Let’s say you have some code to take a cron
-style specification and
generate Python datetime
objects from it which are the times at which
the events should occur. These will implicitly be naïve until we add our
per-user time zone information, for which we can use the localize()
method in
pytz
- this attaches an appropriate timezone to a datetime
instance.
The clever bit is that this handles DST translations for you, so if you
then translate that to another datetime
with astimezone()
then it’ll
fudge the times around so they still represent the wall clock time in the
new time zone that corresponds to the same instant in UTC as the old one.

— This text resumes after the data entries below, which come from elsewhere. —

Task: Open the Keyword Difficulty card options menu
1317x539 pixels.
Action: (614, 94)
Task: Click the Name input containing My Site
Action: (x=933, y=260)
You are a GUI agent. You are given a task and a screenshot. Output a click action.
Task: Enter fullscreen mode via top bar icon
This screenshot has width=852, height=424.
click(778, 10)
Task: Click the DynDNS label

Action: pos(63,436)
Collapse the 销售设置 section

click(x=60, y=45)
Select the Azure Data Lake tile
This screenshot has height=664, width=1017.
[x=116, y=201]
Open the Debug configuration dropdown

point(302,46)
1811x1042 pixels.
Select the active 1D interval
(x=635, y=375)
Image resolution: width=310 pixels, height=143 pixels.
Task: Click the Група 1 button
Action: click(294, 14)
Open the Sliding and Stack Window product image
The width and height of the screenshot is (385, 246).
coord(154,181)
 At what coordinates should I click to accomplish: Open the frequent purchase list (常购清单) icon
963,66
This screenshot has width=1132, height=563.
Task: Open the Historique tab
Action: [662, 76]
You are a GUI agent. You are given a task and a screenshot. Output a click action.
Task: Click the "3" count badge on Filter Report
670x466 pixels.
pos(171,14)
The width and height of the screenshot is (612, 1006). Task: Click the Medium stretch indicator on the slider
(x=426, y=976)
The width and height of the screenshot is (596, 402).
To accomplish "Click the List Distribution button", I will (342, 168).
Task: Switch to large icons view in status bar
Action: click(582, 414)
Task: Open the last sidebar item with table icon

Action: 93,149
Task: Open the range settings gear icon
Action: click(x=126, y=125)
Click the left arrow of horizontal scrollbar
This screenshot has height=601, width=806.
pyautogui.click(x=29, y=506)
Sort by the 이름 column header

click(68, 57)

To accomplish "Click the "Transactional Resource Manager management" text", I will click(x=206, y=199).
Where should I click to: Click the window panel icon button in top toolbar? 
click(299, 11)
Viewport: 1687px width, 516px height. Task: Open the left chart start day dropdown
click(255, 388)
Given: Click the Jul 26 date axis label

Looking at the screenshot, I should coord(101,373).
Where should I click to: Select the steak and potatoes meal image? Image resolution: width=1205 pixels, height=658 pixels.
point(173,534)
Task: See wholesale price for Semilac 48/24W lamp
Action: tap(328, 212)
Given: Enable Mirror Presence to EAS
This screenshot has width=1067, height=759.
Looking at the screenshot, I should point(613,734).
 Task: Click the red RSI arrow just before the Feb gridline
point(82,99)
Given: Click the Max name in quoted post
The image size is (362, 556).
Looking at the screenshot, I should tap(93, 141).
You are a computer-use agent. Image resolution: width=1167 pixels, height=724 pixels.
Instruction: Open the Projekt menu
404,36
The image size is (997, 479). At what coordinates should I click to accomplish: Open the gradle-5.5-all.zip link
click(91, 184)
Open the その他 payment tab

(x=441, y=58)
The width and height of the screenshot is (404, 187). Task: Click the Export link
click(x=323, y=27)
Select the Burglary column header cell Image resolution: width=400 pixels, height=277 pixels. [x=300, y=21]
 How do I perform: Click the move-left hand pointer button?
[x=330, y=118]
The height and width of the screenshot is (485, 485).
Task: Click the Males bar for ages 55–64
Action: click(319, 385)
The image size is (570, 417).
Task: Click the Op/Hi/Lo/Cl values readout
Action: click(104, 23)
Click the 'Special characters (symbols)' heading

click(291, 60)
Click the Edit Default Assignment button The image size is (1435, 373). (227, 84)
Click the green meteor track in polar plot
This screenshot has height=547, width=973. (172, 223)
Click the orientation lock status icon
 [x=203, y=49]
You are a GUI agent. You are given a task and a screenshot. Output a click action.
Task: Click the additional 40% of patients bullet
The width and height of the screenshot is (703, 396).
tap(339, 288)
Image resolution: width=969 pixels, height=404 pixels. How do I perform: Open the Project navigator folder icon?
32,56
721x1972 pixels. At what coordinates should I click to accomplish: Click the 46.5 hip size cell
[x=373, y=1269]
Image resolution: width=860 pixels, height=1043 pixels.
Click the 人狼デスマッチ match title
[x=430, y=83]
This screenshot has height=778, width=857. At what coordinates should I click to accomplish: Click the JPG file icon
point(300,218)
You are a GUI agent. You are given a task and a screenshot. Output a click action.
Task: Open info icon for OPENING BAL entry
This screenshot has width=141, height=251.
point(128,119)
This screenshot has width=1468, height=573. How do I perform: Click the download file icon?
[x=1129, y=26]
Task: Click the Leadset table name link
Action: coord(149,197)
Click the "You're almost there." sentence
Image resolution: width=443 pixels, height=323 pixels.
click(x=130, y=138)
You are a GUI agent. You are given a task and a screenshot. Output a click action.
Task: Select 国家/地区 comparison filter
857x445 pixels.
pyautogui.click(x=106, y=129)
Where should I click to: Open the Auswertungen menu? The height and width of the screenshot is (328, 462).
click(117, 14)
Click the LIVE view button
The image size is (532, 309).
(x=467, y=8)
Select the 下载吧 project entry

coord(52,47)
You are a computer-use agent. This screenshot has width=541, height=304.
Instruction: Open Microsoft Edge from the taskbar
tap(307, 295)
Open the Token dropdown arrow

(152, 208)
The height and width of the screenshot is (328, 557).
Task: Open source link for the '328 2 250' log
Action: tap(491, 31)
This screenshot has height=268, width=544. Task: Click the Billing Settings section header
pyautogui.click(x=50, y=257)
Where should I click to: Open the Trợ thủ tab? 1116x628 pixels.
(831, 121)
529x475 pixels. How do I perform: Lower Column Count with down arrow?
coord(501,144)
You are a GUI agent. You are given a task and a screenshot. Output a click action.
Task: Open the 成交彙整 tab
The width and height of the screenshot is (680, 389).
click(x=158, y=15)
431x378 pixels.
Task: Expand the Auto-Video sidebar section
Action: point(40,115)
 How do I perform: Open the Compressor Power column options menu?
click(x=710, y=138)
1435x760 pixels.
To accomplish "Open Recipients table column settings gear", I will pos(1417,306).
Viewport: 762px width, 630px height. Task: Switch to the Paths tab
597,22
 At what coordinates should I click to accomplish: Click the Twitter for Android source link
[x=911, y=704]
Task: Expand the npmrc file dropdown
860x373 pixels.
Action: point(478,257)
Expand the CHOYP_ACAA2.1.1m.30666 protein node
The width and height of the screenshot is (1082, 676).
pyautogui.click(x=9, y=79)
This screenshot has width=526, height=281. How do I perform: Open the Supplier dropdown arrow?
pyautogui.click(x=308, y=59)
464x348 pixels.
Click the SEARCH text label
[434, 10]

Note that you might also need to use the normalize()
method when converting
directly between time zones as opposed to into UTC - this readjusts the time
in case it’s crossed a DST boundary in the process of the conversion.
This isn’t so simple, however - we’ve already seen that converting from a time zone to UTC is not a straight one-to-one mapping around the DST changes - some times in a time zone don’t map to any UTC time (where the hour goes forward) some times map to two UTC times (where the hour goes back).
Since pytz
can’t tell exactly what you expect it does what any decent API
would do - it offers you a parameter to tell it. In this case several of the
methods take the is_dst
parameter which is a tri-state value which can
be True
, False
or None
. The first thing to note about this parameter is
that it only applies during periods of DST change - at all other times the
conversion is unambiguous and the value of this parameter has no effect.
The boolean values are straightforward - they just indicate that if there
is ambiguity then assume that DST is or is not in place. For example, the
UK time 2015-10-25 01:30:00 will occur twice this year, as discussed earlier,
so is_dst
is used to disambiguate - if it’s True
then a conversion to
UTC will return 00:30:00, if it’s False
it will return 01:30:00.
The third value of None
is the one I’m interested in - this has the effect
of raising an exception if the time either doesn’t exist
(NonExistentTimeError
) or if the mapping is ambiguous (AmbiguousTimeError
).
This allows one to write a scheduler that deals with DST changes in a
predictable and safe fashion.
The exact behaviour depends on what you think is most intuitive, but I’d be inclined to respond to the hour jumping forward by immediately running all the jobs that were skipped; and the hour jumping backward by skipping jobs which had already run.
Of course this does have some downsides. Let’s say what you want is to run something every 60 minutes regardless of DST changes, you’ll probably find that around the DST change you get something running twice or with two-hour gap, depending on the direction of the change. It doesn’t seem to me possible to be correct in both cases - for the user who wants things scheduled based on an elapsed time, and also the user who wants things scheduled at specific times of day, not to be missed or run twice over DST changes. Probably the only solution here is to allow them to specify a time zone individually for each job - if they want the former behaviour they can just use UTC.
So that’s it - time zones are tricky beasts. Life would be a lot simpler if DST disappeared overnight, but after all these years there seems little chance of that happening in all 70-odd countries in which it’s used. In the meantime programmers can expect to have to deal with these issues from time to time, where the specific requirements are hard enough to gather without even worrying about the implementation.
Still, it would be significant progress if everyone dealing with times in code would at least educate themselves, consider the issue properly and make an informed decision about how they handle it - as we’ve already seen the “bah, let them eat UTC” approach just doesn’t cut it.